TRIBUNE - Lors de l'élection présidentielle de 2012, j’avais 17 ans et donc je n'avais pas encore l'âge de voter. Le gouvernement qui allait déterminer les grandes orientations politiques du pays a été choisi sans moi. À un an près. C’est frustrant. Et c’est ce qu’il se passe à chaque élection : une cohorte de jeunes gens sont systématiquement empêchés d’exprimer leurs aspirations politiques dans les urnes.

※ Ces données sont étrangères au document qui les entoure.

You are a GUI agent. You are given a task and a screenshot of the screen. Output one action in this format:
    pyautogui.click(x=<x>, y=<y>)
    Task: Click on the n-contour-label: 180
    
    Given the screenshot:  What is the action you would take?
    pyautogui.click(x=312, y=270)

Pourtant, ces jeunes gens ont beaucoup de choses à dire et ont la capacité d’articuler des opinions politiques précises. Les enquêtes montrent que, de manière générale, la jeunesse est de plus en plus tolérante, ouverte à l'immigration et au multiculturalisme, favorable à l'égalité entre les genres, à l'expression de la différence. Une tranche croissante de cette même jeunesse est de plus en plus favorable à la redistribution sociale, estime que certains secteurs ne devraient pas être soumis à la concurrence et à la compétition économique, que les travailleurs et les travailleuses devraient pouvoir décider des choix dans les entreprises, et qu'il est possible de construire une société plus coopérative et avec une meilleure répartition des richesses et du pouvoir. Si cette jeunesse est plus distante avec la politique électorale , elle s’est mobilisée sur les réseaux sociaux et dans la rue. Cela est particulièrement visible sur l’écologie et le climat.

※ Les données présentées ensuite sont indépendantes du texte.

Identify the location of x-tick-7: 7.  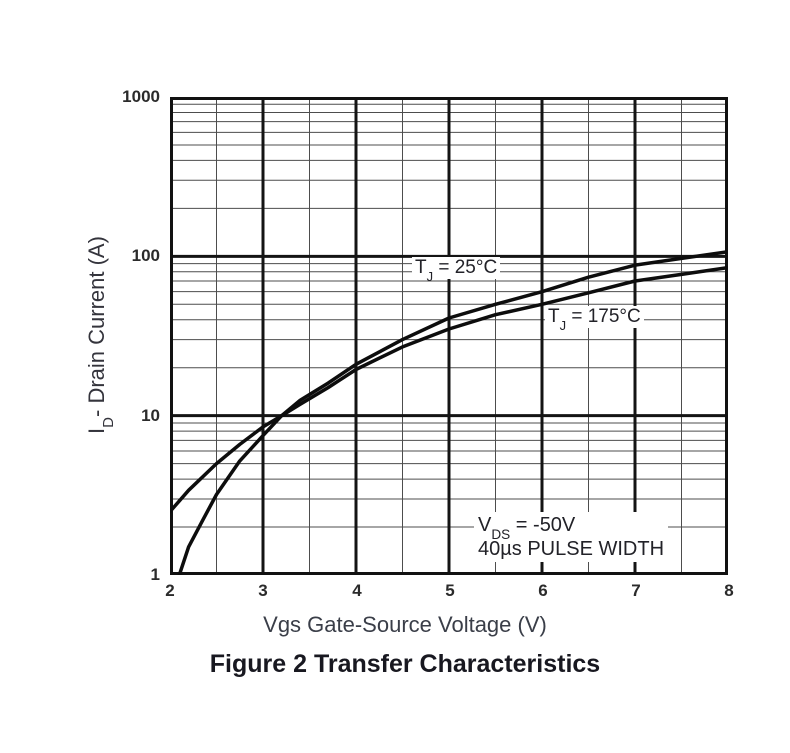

Il y a évidemment une partie de cette jeunesse qui s’inscrit dans l’ethos libéral et capitaliste, ou dans celui de l’extrême-droite, mais elle ne saurait invisibiliser cette tendance de fond. Une tendance qui nous enjoint à porter un regard critique sur (1) l’idée que la société française serait en constante droitisation/extrême-droitisation et que (2) ce phénomène serait le souhait de la majorité de la population.
Voter pour Macron ou pour Le Pen, c’est mépriser les aspirations de cette jeunesse. Cette même jeunesse qui a tant souffert pour protéger ses ainés durant la pandémie (détresse psychologique et affective, solitude, précarité accrue, rupture scolaire…). Cette même jeunesse qui constitue l’un des publics les plus affectés par les politiques économiques néolibérales, que ce soit sur l’accès à l’emploi, au logement, aux services publics… Quand est-ce qu’on renvoie enfin l’ascenseur ?
Refuser de voter pour les programmes de brutalité sociale et économique portés par la droite et l’extrême-droite, c’est soutenir cette jeunesse qui n’a rien à y gagner et qui sera pourtant empêchée de s’exprimer dans les urnes. Refuser de voter pour la droite et l’extrême-droite, c’est cesser de protéger ce vieux monde qui refuse de mourir et qui freine l’émergence et l’affirmation de ce monde nouveau, que la jeunesse souhaite construire.
En 2022, j’irais voter (à gauche) pour plein de raisons. Et la solidarité envers tous les jeunes qui souhaitent un monde plus juste, plus démocratique, plus respirable et moins violent, en fait partie.